Negociar sem comprometer a salvação do SNS

O bom negociador reconhece que as negociações não se podem distender no tempo, porque em cada mês que passa o SNS perde muitos dos seus melhores médicos.

Ao escrever o título deste artigo, soou-me a catastrofista. Será que o SNS está assim tão mal, que precisa de ser salvo? Tenho a sensação de que está num momento crítico, em que ainda se pode robustecer e voltar à pujança que lhe reconhecíamos, ou definhar cada vez mais, e ficar como o último reduto dos pobres e dos doentes demasiado graves, em que o seguro se esgotou.

Tenho lido as notícias das rondas negociais do Ministério da Saúde com os sindicatos. Estranho não se falar da representação da Comissão Executiva do SNS nessas conversas. Era suposto que este órgão de gestão tivesse a independência necessária do poder político, com a prerrogativa de introduzir as alterações necessárias a todos os níveis, que garantissem a eficiência dos meios, com a melhor qualidade assistencial. As negociações continuam estagnadas na discussão das horas extras da urgência, o que quer dizer que ainda não se saiu do preâmbulo.

Já se anuncia uma greve de médicos, e os nossos representantes aparecem nas notícias com um ar cansado. Sem esperança e cheios de discussões vazias, em que não se abordam as questões de fundo, vão acabar por desistir. Muitos médicos sentirão a mesma desesperança, por mais esta oportunidade perdida. Como têm alternativa, também eles sairão do SNS.

O bom negociador, não se deixa levar pela esperteza saloia, que apenas adia o problema sem o resolver. É frio e calculista, não perdendo de vista o grande objetivo: a salvação do SNS. Reconhece que as reivindicações dos médicos não podem continuar a ser esquecidas, porque são justas e são adiadas há mais de 12 anos. Deve ter a noção de que as negociações não se podem distender no tempo, porque em cada mês que passa o SNS perde muitos dos seus melhores médicos. Sabe que é fundamental garantir médicos disponíveis e dedicados no hospital público e no privado, perseguindo a prazo o objetivo da separação das carreiras.

Já não é surpresa para ninguém que o SNS tem perdido imensas horas de trabalho médico dos seus elementos mais capazes. Faltam em todos os setores, embora continuemos a olhar demasiado para o Serviço de Urgência, quando ele apenas reflete a falência a montante (Cuidados Primários) e a jusante (Internamento). É preciso garantir a atividade dos serviços, desde a consulta, às técnicas de diagnóstico e terapêutica, à discussão clínica interpares, aos ensaios clínicos e dar incentivos ao ensino e à investigação.

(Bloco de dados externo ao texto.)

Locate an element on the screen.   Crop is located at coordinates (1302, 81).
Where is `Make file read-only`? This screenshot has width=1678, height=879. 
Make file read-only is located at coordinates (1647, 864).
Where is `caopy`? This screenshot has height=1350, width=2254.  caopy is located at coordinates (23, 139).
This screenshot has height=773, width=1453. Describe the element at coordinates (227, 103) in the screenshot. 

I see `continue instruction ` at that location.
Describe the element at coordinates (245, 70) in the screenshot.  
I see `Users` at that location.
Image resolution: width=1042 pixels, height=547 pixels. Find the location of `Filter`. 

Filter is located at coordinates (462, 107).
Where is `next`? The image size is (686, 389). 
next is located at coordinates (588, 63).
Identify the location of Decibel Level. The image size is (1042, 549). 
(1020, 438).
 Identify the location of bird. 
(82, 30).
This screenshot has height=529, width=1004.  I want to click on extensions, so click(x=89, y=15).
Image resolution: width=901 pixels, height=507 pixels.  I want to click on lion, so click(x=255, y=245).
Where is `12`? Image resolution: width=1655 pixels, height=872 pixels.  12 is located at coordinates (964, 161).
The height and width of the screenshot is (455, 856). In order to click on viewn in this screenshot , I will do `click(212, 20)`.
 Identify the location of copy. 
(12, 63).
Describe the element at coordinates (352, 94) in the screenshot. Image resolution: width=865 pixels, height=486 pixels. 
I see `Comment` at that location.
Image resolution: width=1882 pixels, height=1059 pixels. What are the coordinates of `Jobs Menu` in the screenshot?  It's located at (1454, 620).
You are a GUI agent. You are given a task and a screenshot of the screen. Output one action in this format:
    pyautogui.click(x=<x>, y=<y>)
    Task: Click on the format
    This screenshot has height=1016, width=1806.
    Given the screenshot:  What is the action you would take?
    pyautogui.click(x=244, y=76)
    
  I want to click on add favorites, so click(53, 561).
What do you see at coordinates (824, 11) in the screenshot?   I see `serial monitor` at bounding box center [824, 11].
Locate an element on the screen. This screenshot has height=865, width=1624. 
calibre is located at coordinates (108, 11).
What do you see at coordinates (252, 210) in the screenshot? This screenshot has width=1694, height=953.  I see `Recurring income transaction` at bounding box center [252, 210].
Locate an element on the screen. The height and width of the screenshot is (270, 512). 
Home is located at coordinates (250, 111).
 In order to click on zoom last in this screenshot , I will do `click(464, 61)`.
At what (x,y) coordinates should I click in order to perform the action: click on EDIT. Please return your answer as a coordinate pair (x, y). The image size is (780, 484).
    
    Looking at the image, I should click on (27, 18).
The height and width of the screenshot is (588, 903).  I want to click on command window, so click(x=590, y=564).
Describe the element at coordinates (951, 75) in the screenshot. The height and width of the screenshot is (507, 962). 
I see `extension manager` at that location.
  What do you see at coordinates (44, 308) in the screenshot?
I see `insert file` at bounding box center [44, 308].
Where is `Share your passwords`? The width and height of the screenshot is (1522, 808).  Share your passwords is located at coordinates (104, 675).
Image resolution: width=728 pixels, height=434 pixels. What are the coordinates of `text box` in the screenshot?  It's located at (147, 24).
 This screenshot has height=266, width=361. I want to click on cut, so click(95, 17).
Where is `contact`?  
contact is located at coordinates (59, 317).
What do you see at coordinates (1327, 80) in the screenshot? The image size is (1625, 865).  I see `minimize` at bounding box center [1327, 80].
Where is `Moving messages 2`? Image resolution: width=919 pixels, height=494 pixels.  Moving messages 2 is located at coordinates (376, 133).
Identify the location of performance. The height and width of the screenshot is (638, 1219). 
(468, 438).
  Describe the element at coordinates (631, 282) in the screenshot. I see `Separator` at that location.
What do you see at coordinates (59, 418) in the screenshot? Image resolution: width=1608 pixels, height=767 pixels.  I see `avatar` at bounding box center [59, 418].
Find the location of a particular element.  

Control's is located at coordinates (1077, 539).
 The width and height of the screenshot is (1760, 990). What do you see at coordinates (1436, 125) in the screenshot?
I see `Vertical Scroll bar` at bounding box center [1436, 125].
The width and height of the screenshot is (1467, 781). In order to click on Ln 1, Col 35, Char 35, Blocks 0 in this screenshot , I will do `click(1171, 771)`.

Ter tudo isto, sem que o médico se esgote em escalas repetidas de urgência, é a melhor forma de o manter no SNS. Um médico motivado e feliz, trata melhor o seu doente e sendo o objetivo económico importante, deixa de ser determinante. A reformulação da carreira médica, tornando-a confiável e previsível, com atribuição dos graus baseados nas competências adquiridas, é essencial para a gestão harmónica dos serviços. Esperemos que o negociador com os médicos arrepie caminho. Se não, todos ficam a perder.